Récemment, en réaction contre les affirmations téméraires de Pernoud (1977), Remacle (1980) a rappelé un texte de 1464 qui avait déjà été publié par Poncelet et alii (1958 : 370) et qui signale de manière incontestable l’application de ce droit à Wanne (H 8-11) [3], au profit de l’Abbé de Stavelot.

Dejardin (1891) avait également relevé l’expression « battre l’eau » pour la région de Liège, de Namur et de Mons et pour Xhoffer (Jalhay, F 8-52). De même Haust (1933) la cite pour La Gleize (G 7-48).

Herbillon (1981) cite d’autres documents écrits qui concernent les villages suivants : Biesme (H 5-12/22), Anseremme (H 5-57), Meix-le-Tige (M 7 -16) (cette dernière donnée après Tandel 1889, vol, II : 497- 498). Un autre texte, mais qui ne se rapporte pas vraiment au battage de l’eau, concerne Ermeton-sur-Biert (H 5-34).

Il me paraît significatif que seule la présence de grenouilles vertes à Anseremme et à Meix-le-Tige m’était connue (Parent 1979). Ceci démontre amplement l’opportunité de rechercher d’autres documents du même genre qui existent vraisemblablement, car on présume que ce droit féodal a dû être fort répandu.

Références

C. Beauquier, 1909 (et 1910). - Faune et Flore populaires de la Franche-Comté (Collections de Chansons et de Contes populaires, tomes 32 et 33). Volume I : La Faune ; volume II : La Flore. Paris, Leroux 2 vol. : 404 + 409 p.

A. Benoit, 1892. - Etude gastronomique et historique sur les grenouilles en Alsace - Lorraine. Revue d’Alsace, 43 : 508-520.

M. Bourguignon, 1938. - Le blason populaire luxembourgeois. Cahiers Académie luxembourgeoise (Arlon), 1938 : 27-104.

A. Calmet (Dom -), 1756. - Notice de la Lorraine. Nancy, in folio.

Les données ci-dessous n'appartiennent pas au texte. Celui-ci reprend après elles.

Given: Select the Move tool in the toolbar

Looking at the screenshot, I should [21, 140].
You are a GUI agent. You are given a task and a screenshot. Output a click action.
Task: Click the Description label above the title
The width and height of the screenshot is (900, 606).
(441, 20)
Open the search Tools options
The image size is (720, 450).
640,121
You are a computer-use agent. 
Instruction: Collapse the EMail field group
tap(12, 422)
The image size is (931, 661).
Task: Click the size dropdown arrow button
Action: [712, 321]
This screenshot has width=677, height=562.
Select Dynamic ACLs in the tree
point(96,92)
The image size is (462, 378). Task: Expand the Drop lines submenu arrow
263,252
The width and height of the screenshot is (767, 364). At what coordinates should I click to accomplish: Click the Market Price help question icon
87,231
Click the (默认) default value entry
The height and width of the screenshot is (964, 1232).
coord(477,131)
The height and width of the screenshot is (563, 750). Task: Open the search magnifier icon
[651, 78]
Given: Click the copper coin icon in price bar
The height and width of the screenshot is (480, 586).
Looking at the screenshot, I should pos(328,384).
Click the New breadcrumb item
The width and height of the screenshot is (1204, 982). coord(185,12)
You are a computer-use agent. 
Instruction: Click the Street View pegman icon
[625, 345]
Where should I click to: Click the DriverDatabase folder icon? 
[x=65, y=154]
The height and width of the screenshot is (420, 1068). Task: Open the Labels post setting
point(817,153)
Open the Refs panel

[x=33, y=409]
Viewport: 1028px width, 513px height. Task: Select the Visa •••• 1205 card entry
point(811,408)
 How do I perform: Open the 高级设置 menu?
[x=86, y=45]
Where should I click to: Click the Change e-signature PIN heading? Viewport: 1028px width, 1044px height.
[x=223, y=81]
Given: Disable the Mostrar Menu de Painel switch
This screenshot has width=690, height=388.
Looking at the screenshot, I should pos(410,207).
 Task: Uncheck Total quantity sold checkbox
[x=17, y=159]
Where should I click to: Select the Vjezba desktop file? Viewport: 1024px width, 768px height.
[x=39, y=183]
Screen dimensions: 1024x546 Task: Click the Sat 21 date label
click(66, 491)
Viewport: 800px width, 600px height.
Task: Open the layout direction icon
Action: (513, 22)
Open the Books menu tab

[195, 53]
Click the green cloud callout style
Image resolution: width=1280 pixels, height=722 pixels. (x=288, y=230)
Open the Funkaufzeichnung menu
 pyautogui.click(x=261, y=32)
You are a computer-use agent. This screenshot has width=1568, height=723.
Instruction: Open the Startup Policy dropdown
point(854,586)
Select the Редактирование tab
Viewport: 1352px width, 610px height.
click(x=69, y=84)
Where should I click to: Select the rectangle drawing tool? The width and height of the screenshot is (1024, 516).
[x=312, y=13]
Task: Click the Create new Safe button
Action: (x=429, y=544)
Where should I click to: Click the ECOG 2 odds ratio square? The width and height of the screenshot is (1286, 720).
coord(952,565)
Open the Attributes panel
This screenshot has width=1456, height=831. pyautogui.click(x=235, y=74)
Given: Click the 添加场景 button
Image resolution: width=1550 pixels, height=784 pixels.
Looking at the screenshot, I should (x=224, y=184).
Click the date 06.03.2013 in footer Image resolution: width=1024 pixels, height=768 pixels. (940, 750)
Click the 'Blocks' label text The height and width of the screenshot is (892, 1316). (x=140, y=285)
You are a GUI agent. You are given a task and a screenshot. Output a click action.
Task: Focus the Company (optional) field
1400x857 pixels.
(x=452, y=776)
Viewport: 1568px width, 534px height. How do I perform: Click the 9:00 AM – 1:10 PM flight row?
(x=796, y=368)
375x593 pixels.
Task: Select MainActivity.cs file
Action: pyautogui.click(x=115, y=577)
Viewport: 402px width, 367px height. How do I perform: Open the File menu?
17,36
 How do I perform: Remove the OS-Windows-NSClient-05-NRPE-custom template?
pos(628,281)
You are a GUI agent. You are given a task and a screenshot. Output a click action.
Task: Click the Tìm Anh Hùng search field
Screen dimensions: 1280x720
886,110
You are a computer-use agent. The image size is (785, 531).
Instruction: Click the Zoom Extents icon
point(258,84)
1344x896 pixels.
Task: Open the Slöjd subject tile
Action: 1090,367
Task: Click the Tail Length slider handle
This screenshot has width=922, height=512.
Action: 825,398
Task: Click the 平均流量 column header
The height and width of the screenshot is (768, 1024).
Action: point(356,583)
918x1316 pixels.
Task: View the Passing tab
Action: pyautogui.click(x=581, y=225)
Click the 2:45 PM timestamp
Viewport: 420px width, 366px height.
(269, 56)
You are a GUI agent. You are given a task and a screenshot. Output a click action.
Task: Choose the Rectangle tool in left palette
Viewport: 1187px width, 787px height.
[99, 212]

Couvet, 1893. - Notice sur la commune de Sainte-Marie-Chevigny in : Em. Tandel : Les Communes luxembourgeoises, volume VI A : Arrondissement de Neufchâteau, Arlon ; 764 p. (cf. p. 200-201).
[Notice rédigée en 1877. Egalement publié dans Ann. Inst. Archéol. Luxemb., XXVI, retirage 1980 : Bruxelles, Edit. Culture & Civilisation.]